Ted Bradford took this beautiful photo of one of the three American oystercatcher chicks that are almost ready to fledge from Yirrell Beach point in Winthrop. This photo was taken when the chicks were much younger - only a few days old most likely.
The fact that a few broods of plover and oystercatcher chicks are due to fledge next week is cause for celebration - mid-June, and they're already successful and able to escape predators. For those broods of chicks on busy beaches come July 4th, this is what we hope for. They can depart these beaches early and fencing can be taken down on some sites that don't have nests or chicks anymore. Where these first early nest attempts are successful, we avoid the inevitable conflict that comes on the busiest weekends of the summer when bonfires, fireworks, and crowds of people can disturb and even destroy nests and chicks.
So why do I feel an uneasy, slightly queasy feeling when I think about sending "our" chicks off into the world of flighted adulthood? Very simply, the biggest oil spill disaster in the country's history. Although most piping plovers and oystercatchers will remain on local beaches for weeks or months from now, inevitably some will depart for the Gulf Coast and Florida, and there's no way it will be cleaned up in time. We know large concentrations of wintering plovers and oystercatchers spend time all along the Gulf. How do we face the fact that all of our hard-won successes on breeding beaches might be wiped out in an instant, as birds migrate and flock to their familiar beaches, only to find them covered in oil and their invertebrate meals tainted and smothered?

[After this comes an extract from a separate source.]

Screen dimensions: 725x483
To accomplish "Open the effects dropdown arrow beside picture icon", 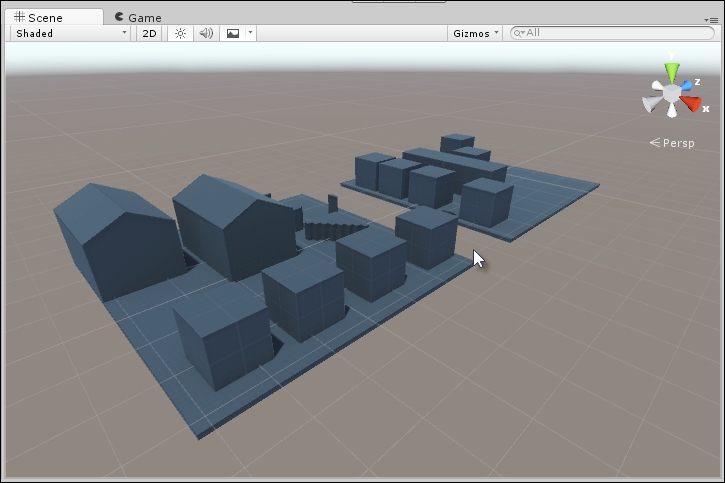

I'm sure many people feel this same horrified, helpless feeling, lying awake at night worrying about the future of this precious ecosystem. I can't even imagine what it's like to be there now, trying to protect the sensitive nesting islands and beaches that are being used by wading birds, pelicans, Wilson's plovers, and so many others. We can't forget how connected we are through our own breeding migratory birds, making the long-term outcome even more nightmarish and enormous in scale.
One tiny consolation is the knowledge that at least some of "our" plovers and oystercatchers won't go to the Gulf. If they are faithful to their wintering sites, we can only hope that the plovers banded in the Bahamas last winter will return there this winter. We now have 13 Bahamas-banded piping plovers on breeding sites in Massachusetts (Welfleet, Orleans, Chatham, Dennis, Harwich, Aquinnah, Sandwich, and Ipswich). An event like this is a reminder of the value of having banded birds in such an intensively monitored population - 26 total individuals have been identified so far, from North Carolina to Nova Scotia. Knowing these individuals and being able to track them beyond this one year should at least help us assess the impacts of this terrible disaster on the entire threatened population.
This is one of the sites where Peter Doherty and Sidney Maddock banded piping plovers in the Bahamas. Just the kind of flats they love to flock to - we can only hope they'll return and these sites will remain unoiled. Sidney Maddock photo.